With the current explosion of curiosity in giant language fashions (LLMs), they typically appear virtually magical. However let’s demystify them.
I wished to step again and unpack the basics — breaking down how LLMs are constructed, skilled, and fine-tuned to change into the AI techniques we work together with as we speak.
This two-part deep dive is one thing I’ve been that means to do for some time and was additionally impressed by Andrej Karpathy’s widely popular 3.5-hour YouTube video, which has racked up 800,000+ views in simply 10 days. Andrej is a founding member of OpenAI, his insights are gold— you get the concept.
When you’ve got the time, his video is certainly price watching. However let’s be actual — 3.5 hours is an extended watch. So, for all of the busy of us who don’t need to miss out, I’ve distilled the important thing ideas from the primary 1.5 hours into this 10-minute learn, including my very own breakdowns that will help you construct a stable instinct.
What you’ll get
Half 1 (this text): Covers the basics of LLMs, together with pre-training to post-training, neural networks, Hallucinations, and inference.
Half 2: Reinforcement studying with human/AI suggestions, investigating o1 fashions, DeepSeek R1, AlphaGo
Let’s go! I’ll begin with taking a look at how LLMs are being constructed.
At a excessive stage, there are 2 key phases: pre-training and post-training.
1. Pre-training
Earlier than an LLM can generate textual content, it should first learn the way language works. This occurs by means of pre-training, a extremely computationally intensive job.
Step 1: Information assortment and preprocessing
Step one in coaching an LLM is gathering as a lot high-quality textual content as doable. The aim is to create an enormous and numerous dataset containing a variety of human data.
One supply is Common Crawl, which is a free, open repository of internet crawl information containing 250 billion internet pages over 18 years. Nevertheless, uncooked internet information is noisy — containing spam, duplicates and low high quality content material — so preprocessing is crucial.In case you’re curious about preprocessed datasets, FineWeb gives a curated model of Frequent Crawl, and is made accessible on Hugging Face.
As soon as cleaned, the textual content corpus is prepared for tokenization.
Step 2: Tokenization
Earlier than a neural community can course of textual content, it should be transformed into numerical type. That is carried out by means of tokenization, the place phrases, subwords, or characters are mapped to distinctive numerical tokens.
Consider tokens because the constructing blocks — the elemental constructing blocks of all language fashions. In GPT4, there are 100,277 doable tokens.A well-liked tokenizer, Tiktokenizer, means that you can experiment with tokenization and see how textual content is damaged down into tokens. Strive getting into a sentence, and also you’ll see every phrase or subword assigned a collection of numerical IDs.

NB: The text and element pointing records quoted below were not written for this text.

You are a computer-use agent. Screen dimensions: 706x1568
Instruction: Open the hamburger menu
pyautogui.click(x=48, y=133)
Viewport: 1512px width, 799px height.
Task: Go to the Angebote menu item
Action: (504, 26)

Step 3: Neural community coaching
As soon as the textual content is tokenized, the neural community learns to foretell the subsequent token based mostly on its context. As proven above, the mannequin takes an enter sequence of tokens (e.g., “we’re prepare dinner ing”) and processes it by means of an enormous mathematical expression — which represents the mannequin’s structure — to foretell the subsequent token.
A neural community consists of two key elements:
- Parameters (weights) — the discovered numerical values from coaching.
- Structure (mathematical expression) — the construction defining how the enter tokens are processed to provide outputs.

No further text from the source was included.